Una giornata letteralmente stupenda ha incoronato la Conca di Oropa, come tante altre località biellesi, richiamando centinaia di visitatori e premiando la bellezza del nostro territorio. Fin dalle prime ore del mattino, i sentieri e la nuova strada che conduce al Lago del Mucrone sono stati pacificamente invasi da un flusso continuo di persone. Il volto più bello della giornata è stato proprio questo: una straordinaria varietà di frequentatori. Accanto a escursionisti esperti,  runner impegnati nei loro allenamenti montani e anche chi era alle prime armi, si sono viste tantissime famiglie con bambini. Una scelta consapevole, quella di molti, che hanno preferito l'aria aperta e la quiete della montagna al caos e alla calca dei soliti posti affollati. Non sono mancati i biker che, in sella alle loro e-bike, hanno risalito la strada per raggiungere il lago.

Tra le mete più gettonate spiccano senza dubbio i laghi delle Bose e del Mucrone. Sulle loro rive, molti ne hanno approfittato per concedersi un rigenerante spuntino al sacco, mentre i più audaci hanno sfidato la temperatura dell'acqua mettendo i piedi a mollo. Lo scenario offerto dal Lago del Mucrone, in particolare, ha regalato scorci da cartolina, con l'ultimo nevaio di stagione che ancora si specchia elegantemente nelle sue acque. Il clima ha teso una mano a tutti i presenti: temperature decisamente calde alla partenza e via via più miti e ventilate man mano che si saliva in quota.
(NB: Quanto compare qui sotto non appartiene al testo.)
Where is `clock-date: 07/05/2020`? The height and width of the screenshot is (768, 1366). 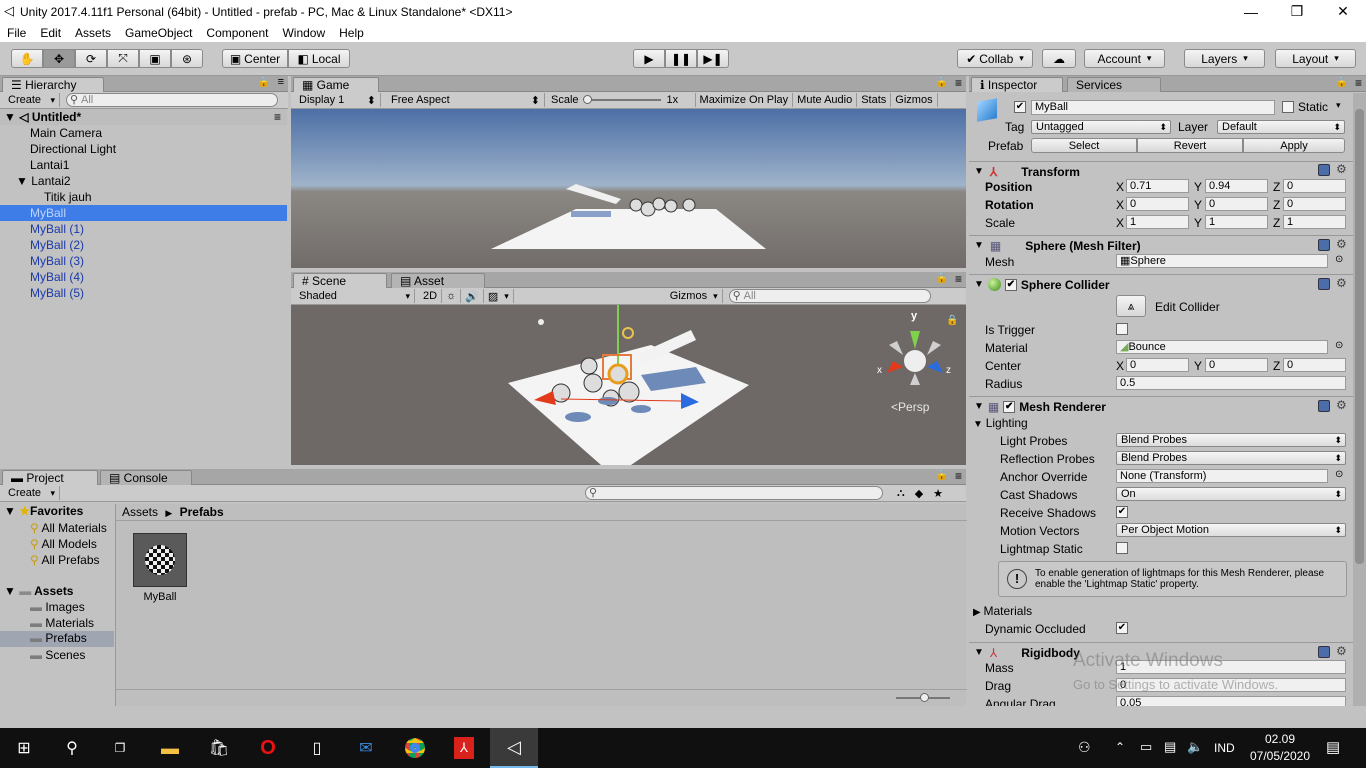 clock-date: 07/05/2020 is located at coordinates (1280, 756).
Un quadro quasi perfetto, se non fosse per l'unico, grande neo che continua a pesare sul rilancio della conca: la totale mancanza della funivia. Lassù, tra la natura incontaminata, il silenzio dell'impianto fermo fa rumore. Di una sua possibile riattivazione non si parla quasi più, e la struttura sta progressivamente diventando uno spettro che aleggia sulla vallata.

È inaccettabile che uno degli impianti più antichi d'Italia versi in questo totale stato di abbandono, avvolto da una preoccupante assenza di notizie che possano rassicurare gli operatori e gli amanti della montagna sulla sua eventuale ripartenza. Il tempo corre veloce, la stagione avanza, e il territorio non può permettersi di lasciare una simile risorsa ferma al palo.